A pH-Gated Functionalized Hollow Mesoporous Silica Delivery System for Photodynamic Sterilization in Staphylococcus aureus Biofilm

Multidrug-resistant bacteria are increasing, particularly those embedded in microbial biofilm. These bacteria account for most microbial infections in humans. Traditional antibiotic treatment has low efficiency in sterilization of biofilm-associated pathogens, and thus the development of new approaches is highly desired. In this study, amino-modified hollow mesoporous silica nanoparticles (AHMSN) were synthesized and used as the carrier to load natural photosensitizer curcumin (Cur). Then glutaraldehyde (GA) and polyethyleneimine (PEI) were used to seal the porous structure of AHMSN by the Schiff base reaction, forming positively charged AHMSN@GA@PEI@Cur. The Cur delivery system can smoothly diffuse into the negatively charged biofilm of Staphylococcus aureus (S. aureus). Then Cur can be released to the biofilm after the pH-gated cleavage of the Schiff base bond in the slightly acidic environment of the biofilm.

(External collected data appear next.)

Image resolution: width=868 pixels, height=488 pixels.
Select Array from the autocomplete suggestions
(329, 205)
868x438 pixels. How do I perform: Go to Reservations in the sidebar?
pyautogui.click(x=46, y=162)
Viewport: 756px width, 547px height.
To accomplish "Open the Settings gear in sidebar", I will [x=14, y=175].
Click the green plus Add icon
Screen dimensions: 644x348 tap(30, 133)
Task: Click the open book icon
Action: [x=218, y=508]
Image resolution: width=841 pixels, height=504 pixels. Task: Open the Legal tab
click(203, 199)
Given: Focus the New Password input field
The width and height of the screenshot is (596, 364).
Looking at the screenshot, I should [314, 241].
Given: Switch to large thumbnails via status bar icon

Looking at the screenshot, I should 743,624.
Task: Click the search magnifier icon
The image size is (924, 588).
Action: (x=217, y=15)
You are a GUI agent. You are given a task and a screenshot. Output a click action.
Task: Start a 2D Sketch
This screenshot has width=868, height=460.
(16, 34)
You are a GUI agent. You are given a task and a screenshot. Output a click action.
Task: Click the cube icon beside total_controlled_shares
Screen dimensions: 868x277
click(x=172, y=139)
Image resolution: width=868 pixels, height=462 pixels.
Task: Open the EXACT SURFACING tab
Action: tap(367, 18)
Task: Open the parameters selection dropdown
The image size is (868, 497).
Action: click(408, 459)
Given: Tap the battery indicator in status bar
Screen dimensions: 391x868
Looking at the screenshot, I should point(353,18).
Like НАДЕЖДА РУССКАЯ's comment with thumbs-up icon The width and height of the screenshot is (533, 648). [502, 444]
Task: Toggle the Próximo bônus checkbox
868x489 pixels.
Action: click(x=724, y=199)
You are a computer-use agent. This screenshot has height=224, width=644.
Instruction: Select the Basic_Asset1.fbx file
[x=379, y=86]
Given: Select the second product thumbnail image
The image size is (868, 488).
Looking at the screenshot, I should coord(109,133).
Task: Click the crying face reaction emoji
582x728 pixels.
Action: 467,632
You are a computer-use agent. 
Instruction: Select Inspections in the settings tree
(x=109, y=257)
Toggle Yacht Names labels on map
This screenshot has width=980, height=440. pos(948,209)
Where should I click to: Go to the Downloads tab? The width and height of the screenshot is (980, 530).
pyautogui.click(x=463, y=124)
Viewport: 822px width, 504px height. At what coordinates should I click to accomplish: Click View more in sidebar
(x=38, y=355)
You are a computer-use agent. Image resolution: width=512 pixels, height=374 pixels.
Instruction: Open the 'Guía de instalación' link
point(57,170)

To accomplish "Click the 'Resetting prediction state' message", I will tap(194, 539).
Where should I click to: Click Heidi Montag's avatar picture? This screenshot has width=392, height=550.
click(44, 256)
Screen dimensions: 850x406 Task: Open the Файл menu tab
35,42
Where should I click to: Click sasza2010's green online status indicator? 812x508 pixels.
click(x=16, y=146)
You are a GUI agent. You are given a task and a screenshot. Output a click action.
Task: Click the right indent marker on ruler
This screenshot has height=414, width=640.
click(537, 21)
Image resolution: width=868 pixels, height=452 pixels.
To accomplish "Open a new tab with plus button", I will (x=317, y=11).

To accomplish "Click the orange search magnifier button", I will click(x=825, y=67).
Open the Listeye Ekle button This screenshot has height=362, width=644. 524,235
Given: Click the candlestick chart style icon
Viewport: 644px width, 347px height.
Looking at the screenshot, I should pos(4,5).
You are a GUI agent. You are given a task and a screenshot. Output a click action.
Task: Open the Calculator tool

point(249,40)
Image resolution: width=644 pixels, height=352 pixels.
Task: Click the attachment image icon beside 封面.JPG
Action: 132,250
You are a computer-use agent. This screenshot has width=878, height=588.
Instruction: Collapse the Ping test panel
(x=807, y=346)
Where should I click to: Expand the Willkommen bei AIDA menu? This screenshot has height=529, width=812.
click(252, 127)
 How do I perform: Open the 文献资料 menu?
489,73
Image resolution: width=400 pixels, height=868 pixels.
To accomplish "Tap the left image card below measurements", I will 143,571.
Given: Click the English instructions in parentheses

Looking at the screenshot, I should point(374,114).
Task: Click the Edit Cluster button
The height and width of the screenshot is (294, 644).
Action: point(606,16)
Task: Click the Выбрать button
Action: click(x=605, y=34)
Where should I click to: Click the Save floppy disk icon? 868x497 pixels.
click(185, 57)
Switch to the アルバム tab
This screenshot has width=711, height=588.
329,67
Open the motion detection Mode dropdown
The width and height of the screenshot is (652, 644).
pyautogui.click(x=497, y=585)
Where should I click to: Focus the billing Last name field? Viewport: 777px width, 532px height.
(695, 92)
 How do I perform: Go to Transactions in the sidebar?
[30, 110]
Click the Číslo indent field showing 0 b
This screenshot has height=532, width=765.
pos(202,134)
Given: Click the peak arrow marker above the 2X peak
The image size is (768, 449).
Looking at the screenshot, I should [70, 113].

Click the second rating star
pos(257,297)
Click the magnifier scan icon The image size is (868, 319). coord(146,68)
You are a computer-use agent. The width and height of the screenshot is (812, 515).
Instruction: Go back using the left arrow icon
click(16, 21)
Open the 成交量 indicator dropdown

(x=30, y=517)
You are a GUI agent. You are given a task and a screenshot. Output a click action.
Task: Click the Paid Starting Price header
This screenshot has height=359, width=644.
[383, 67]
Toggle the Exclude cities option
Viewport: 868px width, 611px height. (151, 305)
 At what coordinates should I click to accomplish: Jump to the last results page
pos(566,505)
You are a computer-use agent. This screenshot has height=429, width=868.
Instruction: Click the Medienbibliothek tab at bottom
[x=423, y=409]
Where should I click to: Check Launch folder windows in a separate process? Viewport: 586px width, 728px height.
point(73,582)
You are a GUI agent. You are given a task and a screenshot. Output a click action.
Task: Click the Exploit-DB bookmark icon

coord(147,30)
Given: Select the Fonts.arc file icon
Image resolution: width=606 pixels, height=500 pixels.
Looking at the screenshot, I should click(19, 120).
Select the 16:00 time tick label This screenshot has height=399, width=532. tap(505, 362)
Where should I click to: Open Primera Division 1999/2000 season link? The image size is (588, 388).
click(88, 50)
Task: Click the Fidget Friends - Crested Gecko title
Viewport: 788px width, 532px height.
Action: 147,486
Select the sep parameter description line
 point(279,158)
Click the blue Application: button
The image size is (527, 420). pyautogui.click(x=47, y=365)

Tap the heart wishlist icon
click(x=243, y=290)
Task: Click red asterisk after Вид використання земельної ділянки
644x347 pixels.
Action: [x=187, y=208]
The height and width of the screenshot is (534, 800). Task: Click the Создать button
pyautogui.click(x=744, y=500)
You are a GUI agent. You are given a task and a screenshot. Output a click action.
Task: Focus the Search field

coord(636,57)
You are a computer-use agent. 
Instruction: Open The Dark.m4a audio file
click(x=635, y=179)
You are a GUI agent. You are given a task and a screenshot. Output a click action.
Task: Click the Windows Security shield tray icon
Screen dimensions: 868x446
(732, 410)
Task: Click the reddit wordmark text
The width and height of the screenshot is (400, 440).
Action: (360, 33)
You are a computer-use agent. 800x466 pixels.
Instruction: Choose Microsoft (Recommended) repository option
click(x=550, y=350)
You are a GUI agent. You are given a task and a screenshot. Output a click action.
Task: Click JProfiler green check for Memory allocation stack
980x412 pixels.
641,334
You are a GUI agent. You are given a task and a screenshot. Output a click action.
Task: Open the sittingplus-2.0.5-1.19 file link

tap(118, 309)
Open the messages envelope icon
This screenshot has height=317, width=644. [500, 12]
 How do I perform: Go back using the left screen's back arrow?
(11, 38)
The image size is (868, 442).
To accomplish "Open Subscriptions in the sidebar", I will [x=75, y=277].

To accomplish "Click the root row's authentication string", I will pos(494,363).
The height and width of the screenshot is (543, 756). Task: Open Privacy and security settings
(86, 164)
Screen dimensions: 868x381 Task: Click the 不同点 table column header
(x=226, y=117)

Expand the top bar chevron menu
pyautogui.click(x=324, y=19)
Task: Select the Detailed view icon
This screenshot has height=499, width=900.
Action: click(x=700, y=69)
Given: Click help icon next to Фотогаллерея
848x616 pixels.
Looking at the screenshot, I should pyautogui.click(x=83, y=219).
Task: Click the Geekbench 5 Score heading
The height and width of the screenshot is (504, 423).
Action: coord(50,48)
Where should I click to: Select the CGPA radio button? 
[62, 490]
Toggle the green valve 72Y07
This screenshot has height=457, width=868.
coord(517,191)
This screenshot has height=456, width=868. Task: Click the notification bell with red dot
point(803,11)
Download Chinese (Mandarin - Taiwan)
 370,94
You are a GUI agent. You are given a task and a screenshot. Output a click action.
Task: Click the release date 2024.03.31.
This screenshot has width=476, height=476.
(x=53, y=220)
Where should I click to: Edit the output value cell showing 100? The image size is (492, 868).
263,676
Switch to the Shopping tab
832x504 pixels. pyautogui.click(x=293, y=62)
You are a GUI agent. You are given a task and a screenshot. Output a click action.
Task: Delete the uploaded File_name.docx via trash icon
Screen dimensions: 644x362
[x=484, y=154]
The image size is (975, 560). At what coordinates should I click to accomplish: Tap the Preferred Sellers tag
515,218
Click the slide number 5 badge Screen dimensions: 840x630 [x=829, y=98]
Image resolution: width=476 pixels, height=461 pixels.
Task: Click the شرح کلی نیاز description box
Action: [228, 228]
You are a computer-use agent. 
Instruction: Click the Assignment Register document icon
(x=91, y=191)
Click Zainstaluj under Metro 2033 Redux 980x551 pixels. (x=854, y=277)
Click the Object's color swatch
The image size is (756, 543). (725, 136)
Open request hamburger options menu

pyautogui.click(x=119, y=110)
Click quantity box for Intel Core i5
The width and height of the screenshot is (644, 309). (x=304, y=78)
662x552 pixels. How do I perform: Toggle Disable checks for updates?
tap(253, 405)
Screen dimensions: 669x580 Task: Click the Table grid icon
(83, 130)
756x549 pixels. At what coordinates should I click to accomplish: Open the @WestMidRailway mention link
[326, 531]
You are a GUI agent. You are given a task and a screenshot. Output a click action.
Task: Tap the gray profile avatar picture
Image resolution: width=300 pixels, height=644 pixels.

After the release of the photosensitizer, the biofilm was irradiated by the blue LED light at a wavelength of 450 nm and a power of 37.4 mV/cm² for 5 min. Compared with the control group, the number of viable bacteria in the biofilm was reduced by 98.20%. Therefore, the constructed pH-gated photosensitizer delivery system can efficiently target biofilm-associated pathogens and be used for photodynamic sterilization, without the production of antibiotic resistance.